AWS WAF governance at scale

Overview

Large organizations, with multiple teams developing and operating their own web applications or APIs, employ tools and processes for driving consistency of security controls across teams, to avoid exposed endpoints with weak or no protections. AWS Firewall Manager is a tool that organization can use to govern AWS WAF and Shield Advanced deployments at scale.

AWS Firewall Manager

Firewall Manager allows you to define AWS WAF or Shield Advanced policies that are deployed automatically across your publicly exposed resources such as CloudFront distributions, ALBs or API Gateways. A policy consists of:

A scope defining where it applies: What type of resources (CloudFront, ALB, etc..)? include or exclude resources with specific tags? which accounts or organizational units to include or exclude?
Rules defining which WAF rule groups to apply? whether to enable logging centrally, and whether to add Shield Advanced protections.
An action defining what to do when a resource is found within the scope of a policy. For example, you can automatically enforce policy rules or just report it. In an initial Firewall Manager deployment, it's recommended to start without auto remediation, to identify resources requiring manual handling with minimal impact to existing applications. When a higher confidence is attained, you can switch Firewall Manager to auto remediation.

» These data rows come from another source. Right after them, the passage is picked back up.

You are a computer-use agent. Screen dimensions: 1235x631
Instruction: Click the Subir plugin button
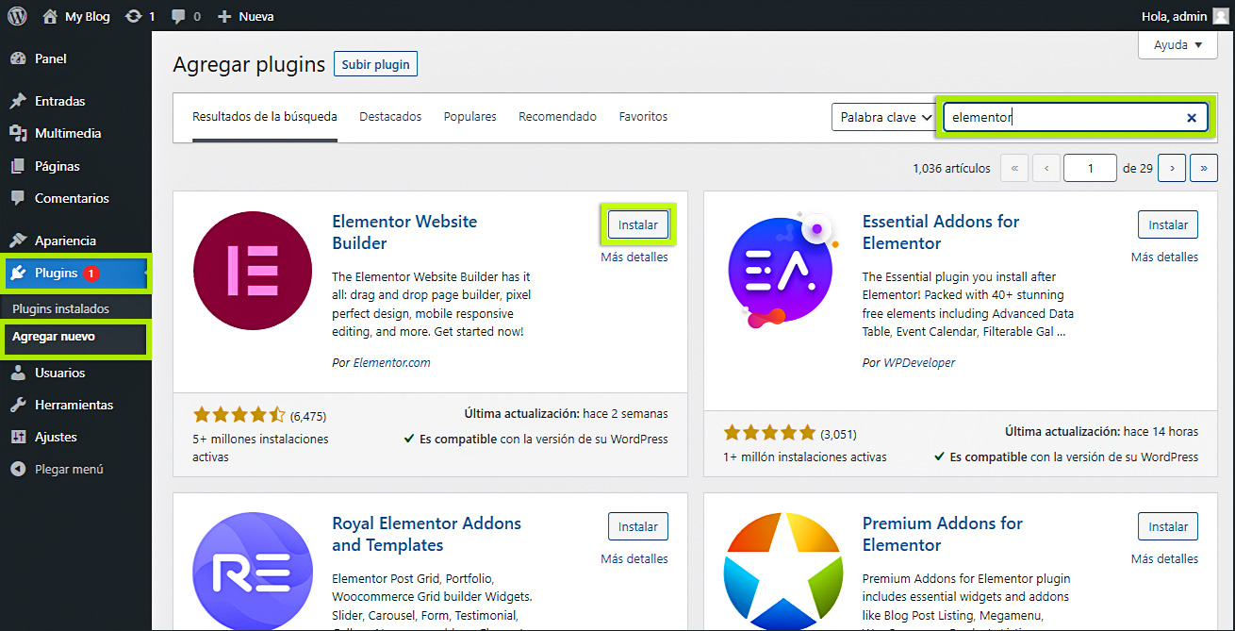(x=375, y=64)
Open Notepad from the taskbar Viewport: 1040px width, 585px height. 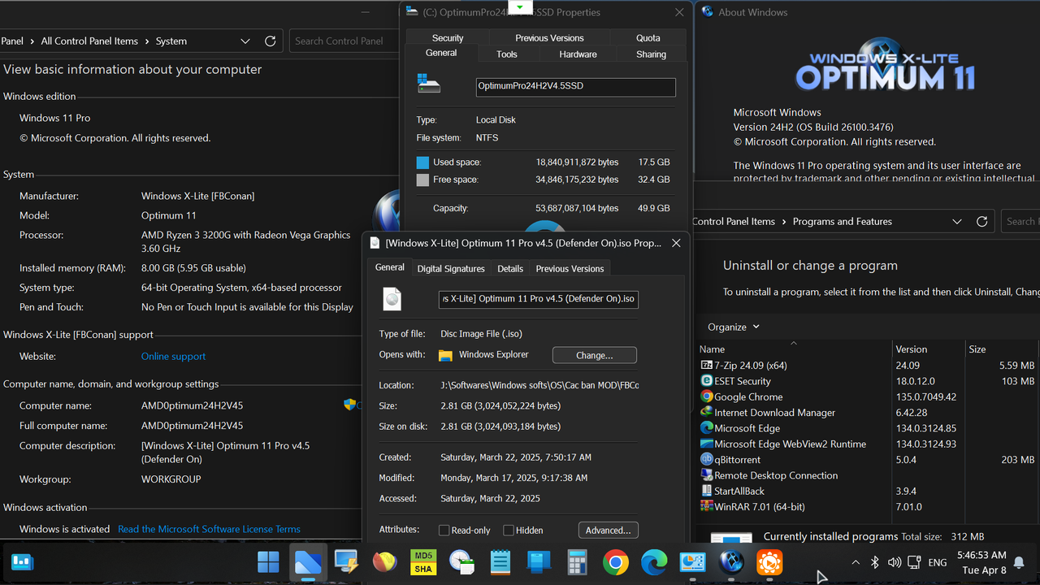(x=500, y=561)
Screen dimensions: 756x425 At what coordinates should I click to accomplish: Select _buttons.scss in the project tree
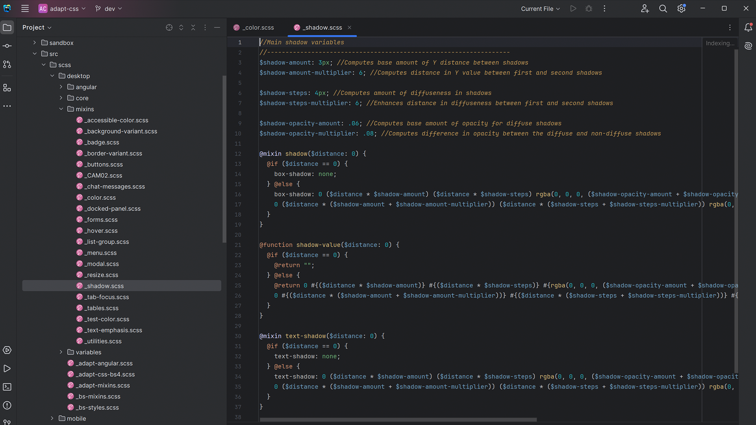(104, 164)
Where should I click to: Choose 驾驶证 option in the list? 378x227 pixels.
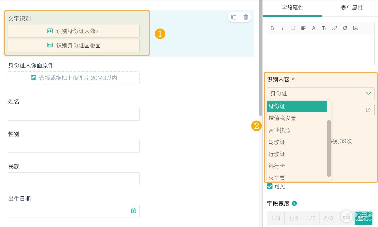click(297, 142)
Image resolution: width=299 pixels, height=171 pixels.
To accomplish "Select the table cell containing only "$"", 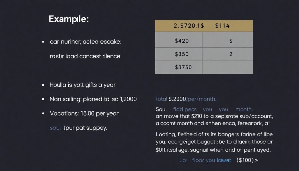I will (231, 41).
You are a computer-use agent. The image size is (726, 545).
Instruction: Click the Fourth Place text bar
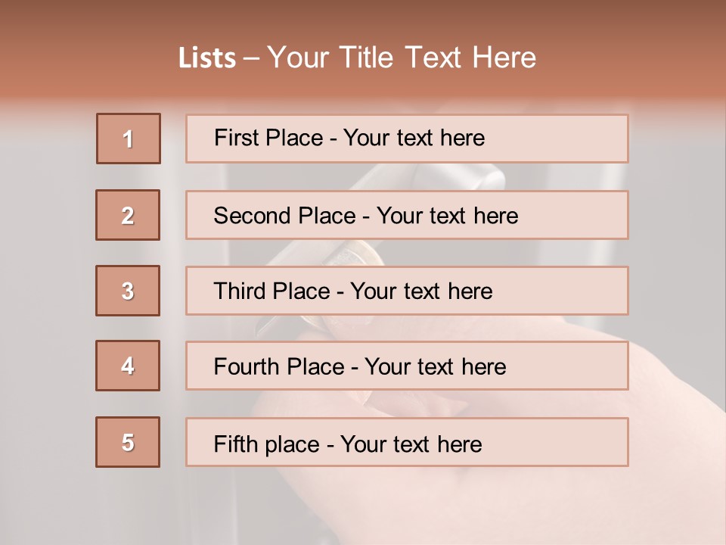point(407,366)
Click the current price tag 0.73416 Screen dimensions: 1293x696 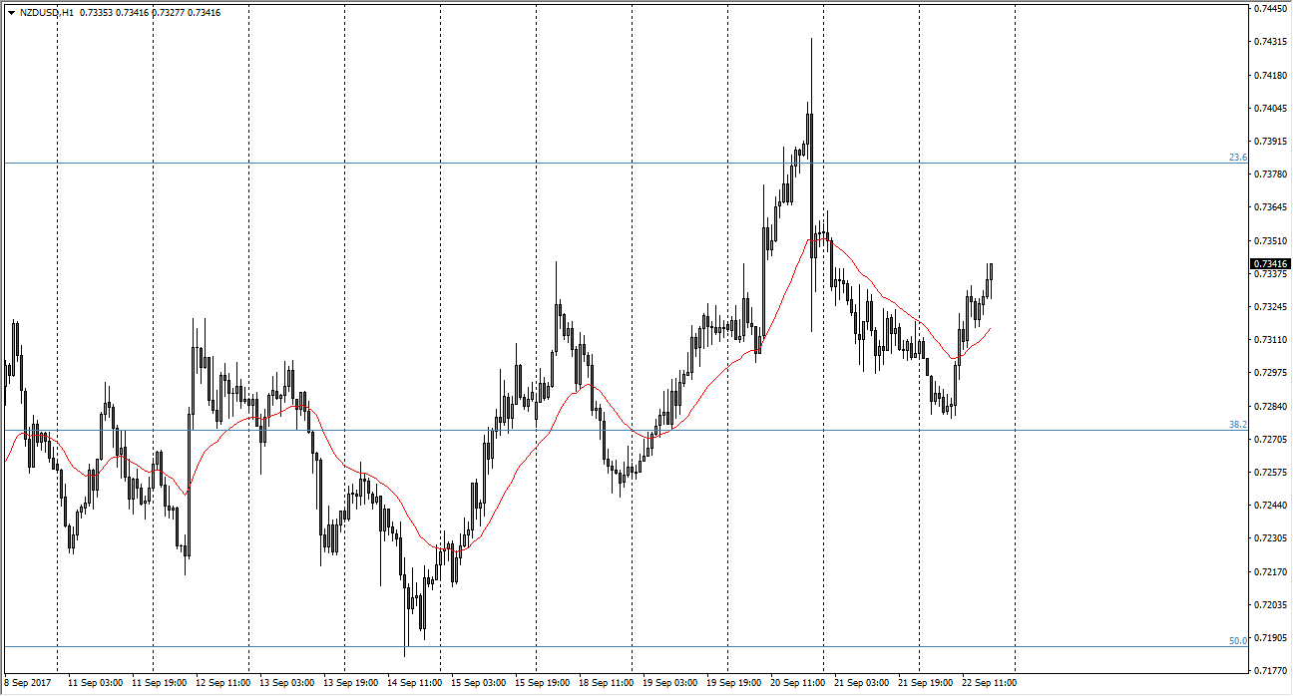[x=1269, y=264]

To use Firewall Manager, consider first its prerequisites. Note that AWS config is one the prerequisites of Firewall Manager. To optimize the cost of AWS Config, if only enabled for using Firewall Manager, limit the Resources types to record setting to the relevant resources for your scenario (e.g. WAF, CloudFront Distribution, Load Balancers, etc..). Also note that policies are regional constructs (e.g. you need a global policy for CloudFront, and a regional policy in each region where you have regional resources such as ALBs and API Gateways). Consider this AWS Solution to facilitate the deployment of Firewall Manager policies across AWS Organizations

AWS WAF deployments at scale

When you create a WAF policy, Firewall Manager deploys a WAF WebACL with the policy WAF rules in the AWS Accounts within the policy scope. In a WAF policy, you can define two types of rule groups that are be added to the deployed WebACL by Firewall Manager:

A first rule group, which will be evaluated before any other rule.
A Last rule group, which will be evaluated at the end.

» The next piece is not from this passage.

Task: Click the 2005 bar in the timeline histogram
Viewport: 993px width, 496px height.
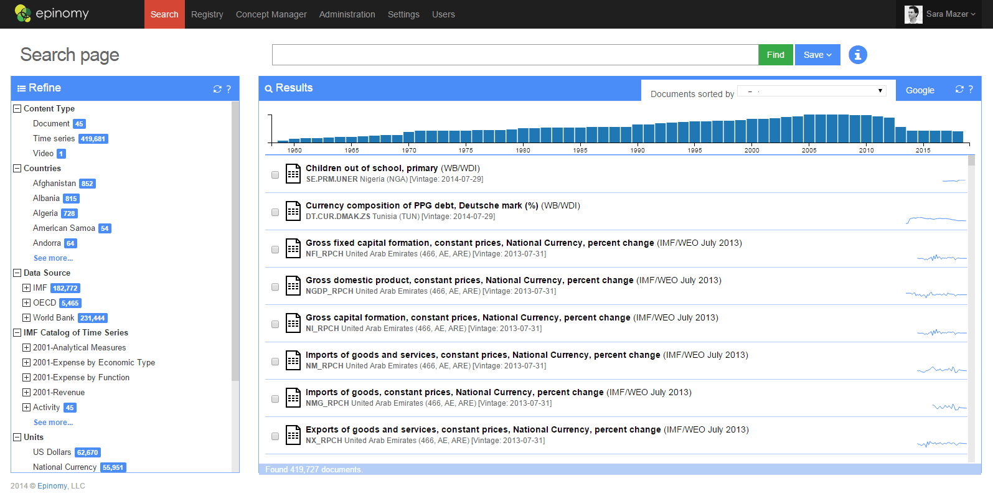Action: [x=809, y=129]
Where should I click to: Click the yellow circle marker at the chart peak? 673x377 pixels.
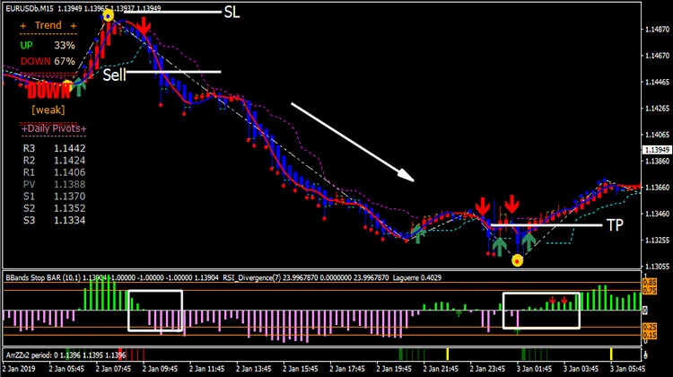pyautogui.click(x=109, y=15)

This allows you to give a central security team the possibility to manage common rule groups across your organization, while giving your application teams the possibility to add custom rules relevant to their application, between the first and last common rule groups. Since rules in AWS WAF are evaluated by order, the first common rule group are be evaluated before any other rule, followed by the rules created by the application teams, and finally the last common rule group.

You can build a CI/CD pipeline to update common WAF rule groups in the AWS WAF policy on the administrative AWS account, which is then deployed by Firewall Manager across your organization within minutes. Learn in this blog how OLX deployed a central WAF policy using a CI/CD pipeline, with a central logging system.

Common WAF governance models

Firewall Manager is a flexible tool that allows you to establish various security governance strategies depending on the requirements of your organization. In any centralized security governance, you need to make a tradeoff between how much you enforce rules centrally to increase protection levels, versus how much you want to handle false positives caused by centrally deployed common rules.

Single policy for mitigating critical threats

If you have highly autonomous application teams, and you want to avoid managing false positives, create a single central WAF policy that addresses critical threats. For example, you can create WAF rules based on rate limits with high thresholds, combined with high confidence malicious IP reputation lists, and geo-blocking rules for embargoed countries. You can also enabled Shield Advanced and activate Automatic application layer DDoS mitigation. These rules tend to have very low false-positives but effective in protecting against HTTP floods. In addition, when critical and high impact Zero Day vulnerabilities are uncovered, you can apply mitigations centrally using the deployed WAF common rule group.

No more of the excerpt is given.